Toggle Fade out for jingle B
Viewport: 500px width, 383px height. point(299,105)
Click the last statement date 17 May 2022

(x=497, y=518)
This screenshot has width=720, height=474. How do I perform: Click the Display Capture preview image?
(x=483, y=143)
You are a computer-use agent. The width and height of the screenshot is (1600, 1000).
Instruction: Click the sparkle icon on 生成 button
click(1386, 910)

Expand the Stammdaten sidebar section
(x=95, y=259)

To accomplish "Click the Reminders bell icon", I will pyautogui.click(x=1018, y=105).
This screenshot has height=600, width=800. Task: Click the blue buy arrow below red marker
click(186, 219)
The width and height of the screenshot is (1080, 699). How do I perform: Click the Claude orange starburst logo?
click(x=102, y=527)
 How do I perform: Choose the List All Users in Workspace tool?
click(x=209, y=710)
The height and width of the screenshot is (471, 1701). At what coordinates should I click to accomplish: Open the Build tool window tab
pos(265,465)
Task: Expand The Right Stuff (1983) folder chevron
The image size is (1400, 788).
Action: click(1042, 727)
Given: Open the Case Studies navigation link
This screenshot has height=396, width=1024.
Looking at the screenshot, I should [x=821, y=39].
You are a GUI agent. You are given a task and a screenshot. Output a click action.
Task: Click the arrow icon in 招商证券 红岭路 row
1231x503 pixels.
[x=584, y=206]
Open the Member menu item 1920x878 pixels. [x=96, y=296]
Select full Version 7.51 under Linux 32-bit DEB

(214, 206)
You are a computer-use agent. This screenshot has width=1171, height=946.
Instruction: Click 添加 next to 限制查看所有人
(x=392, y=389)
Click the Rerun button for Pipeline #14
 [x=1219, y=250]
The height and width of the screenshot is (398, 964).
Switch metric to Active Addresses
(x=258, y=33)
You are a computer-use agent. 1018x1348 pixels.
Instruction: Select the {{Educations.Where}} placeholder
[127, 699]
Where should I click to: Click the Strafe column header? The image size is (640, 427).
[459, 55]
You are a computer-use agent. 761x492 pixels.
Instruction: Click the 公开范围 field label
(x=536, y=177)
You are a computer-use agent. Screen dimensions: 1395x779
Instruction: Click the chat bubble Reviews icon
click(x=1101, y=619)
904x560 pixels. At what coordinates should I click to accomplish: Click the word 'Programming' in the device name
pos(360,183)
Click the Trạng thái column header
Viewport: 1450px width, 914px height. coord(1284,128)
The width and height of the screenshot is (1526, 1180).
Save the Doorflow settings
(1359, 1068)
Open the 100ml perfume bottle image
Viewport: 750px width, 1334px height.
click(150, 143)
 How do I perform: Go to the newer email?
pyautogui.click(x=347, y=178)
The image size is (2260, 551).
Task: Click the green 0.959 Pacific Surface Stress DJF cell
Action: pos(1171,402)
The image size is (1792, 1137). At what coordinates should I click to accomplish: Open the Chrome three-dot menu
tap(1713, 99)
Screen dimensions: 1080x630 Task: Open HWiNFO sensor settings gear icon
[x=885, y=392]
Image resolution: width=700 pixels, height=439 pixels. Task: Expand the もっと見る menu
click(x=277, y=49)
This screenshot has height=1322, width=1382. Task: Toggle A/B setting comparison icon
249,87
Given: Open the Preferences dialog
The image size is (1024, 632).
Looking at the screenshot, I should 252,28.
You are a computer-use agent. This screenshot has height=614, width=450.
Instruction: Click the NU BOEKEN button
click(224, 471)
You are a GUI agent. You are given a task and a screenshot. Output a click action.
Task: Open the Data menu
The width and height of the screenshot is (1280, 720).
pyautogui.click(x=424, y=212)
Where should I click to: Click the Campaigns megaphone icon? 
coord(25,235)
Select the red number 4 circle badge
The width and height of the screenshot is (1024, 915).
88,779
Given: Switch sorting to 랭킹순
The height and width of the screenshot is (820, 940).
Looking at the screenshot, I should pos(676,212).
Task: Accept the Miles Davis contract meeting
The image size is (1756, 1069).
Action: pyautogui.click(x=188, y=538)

# # #

### What is expected
If a line of the entries holds the word "agent", copy it out.

### Written answer
You are a computer-use agent. The width and height of the screenshot is (1600, 1000).
You are a GUI agent. You are given a task and a screenshot. Output a click action.
You are a computer-use agent. This screenshot has width=1171, height=946.
You are a computer-use agent. 1018x1348 pixels.
You are a computer-use agent. 761x492 pixels.
You are a computer-use agent. Screen dimensions: 1395x779
You are a computer-use agent. This screenshot has height=614, width=450.
You are a GUI agent. You are given a task and a screenshot. Output a click action.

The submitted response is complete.